What this task involves → Please write each record out again word for word.

** Supplied material follows **

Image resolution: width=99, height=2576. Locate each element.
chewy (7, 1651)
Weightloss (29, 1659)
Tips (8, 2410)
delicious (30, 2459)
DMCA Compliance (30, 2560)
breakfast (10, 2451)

** End of Supplied material **

Output of the exercise →
Image resolution: width=99, height=2576. Locate each element.
chewy (7, 1651)
Weightloss (29, 1659)
Tips (8, 2410)
delicious (30, 2459)
DMCA Compliance (30, 2560)
breakfast (10, 2451)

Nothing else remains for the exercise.